**ASSIGNMENT**
Express the rows from the start through the line containing "category-card-badge: 共有3760 is" as a two-column CSV with the headers instruction and location. Give one CSV line per row, with its text and its answer each in a single quoted field and any line breaks replaced by spaces, and omit the pictures.

---- DATA EXTRACT

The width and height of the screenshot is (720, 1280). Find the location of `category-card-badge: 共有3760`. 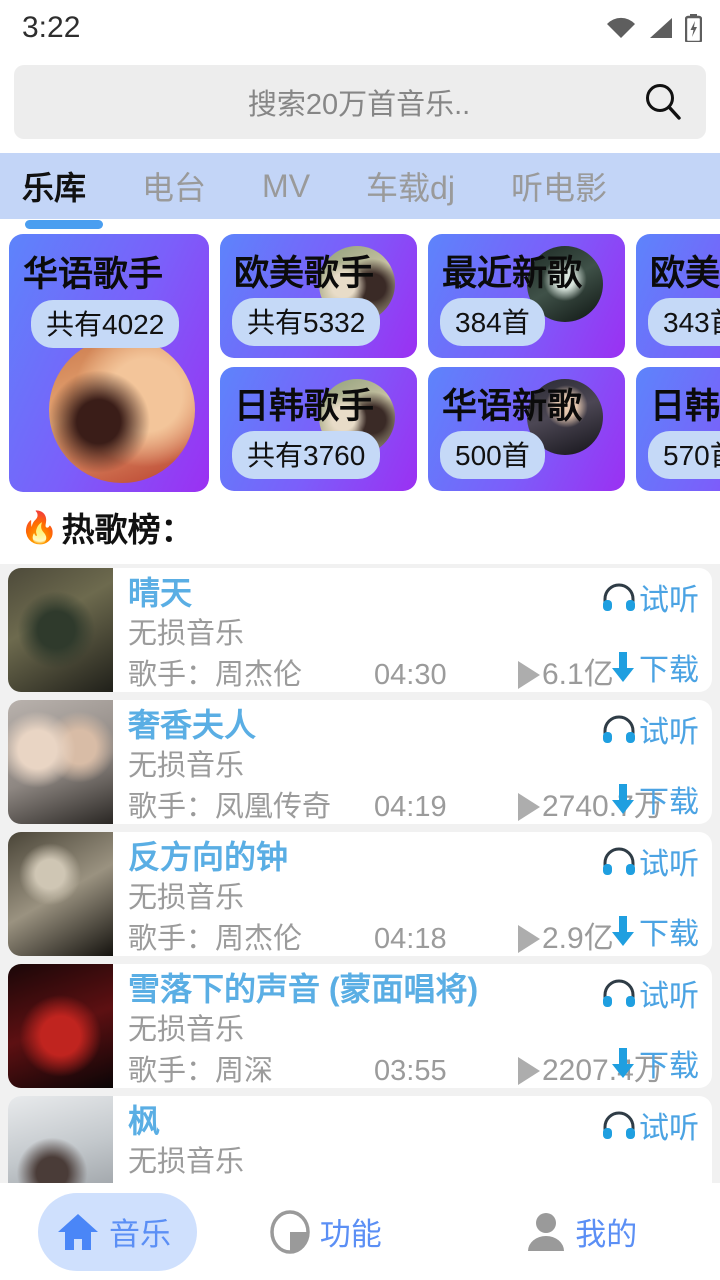

category-card-badge: 共有3760 is located at coordinates (306, 455).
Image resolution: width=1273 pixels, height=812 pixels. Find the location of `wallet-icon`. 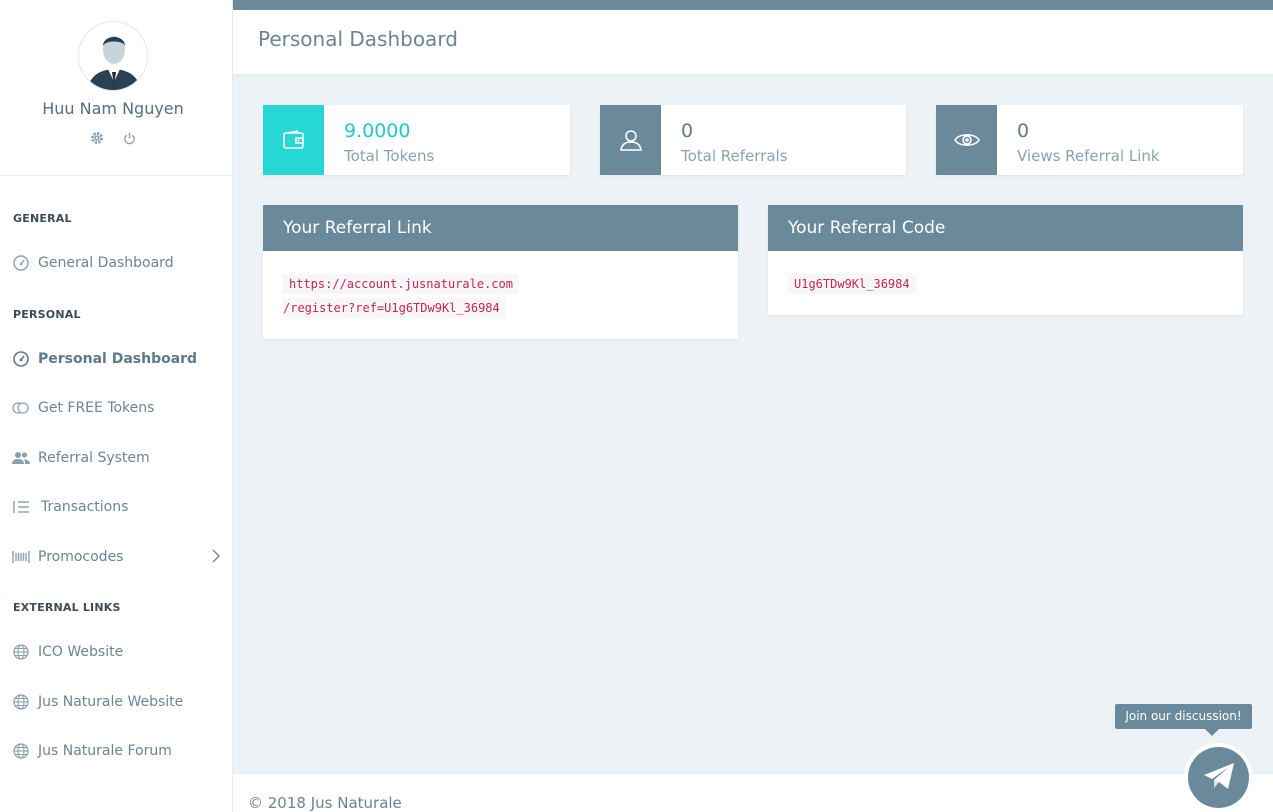

wallet-icon is located at coordinates (294, 140).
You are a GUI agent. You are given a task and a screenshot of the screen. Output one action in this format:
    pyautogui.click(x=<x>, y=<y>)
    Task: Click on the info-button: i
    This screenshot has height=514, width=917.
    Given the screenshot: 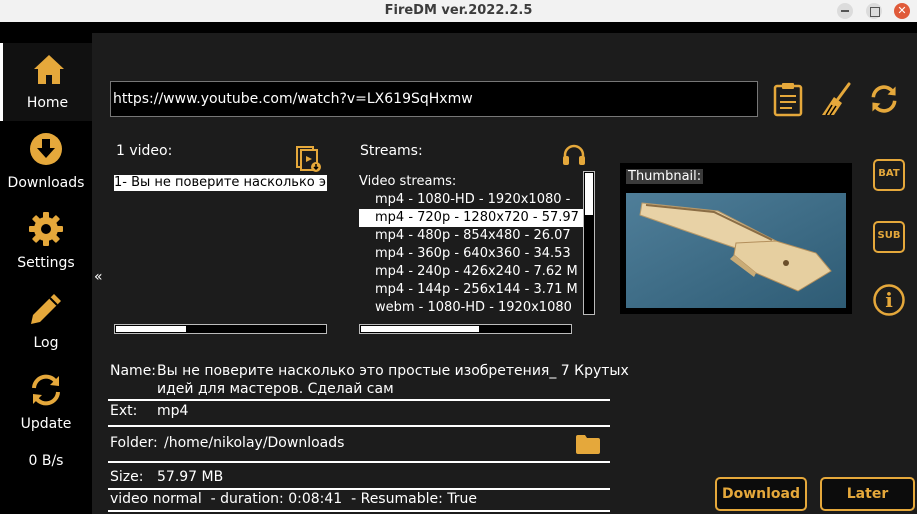 What is the action you would take?
    pyautogui.click(x=889, y=300)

--------

**RESULT**
instruction,location
"The width and height of the screenshot is (720, 1280). Find the location of `category-card-badge: 共有3760`.","category-card-badge: 共有3760 is located at coordinates (306, 455)."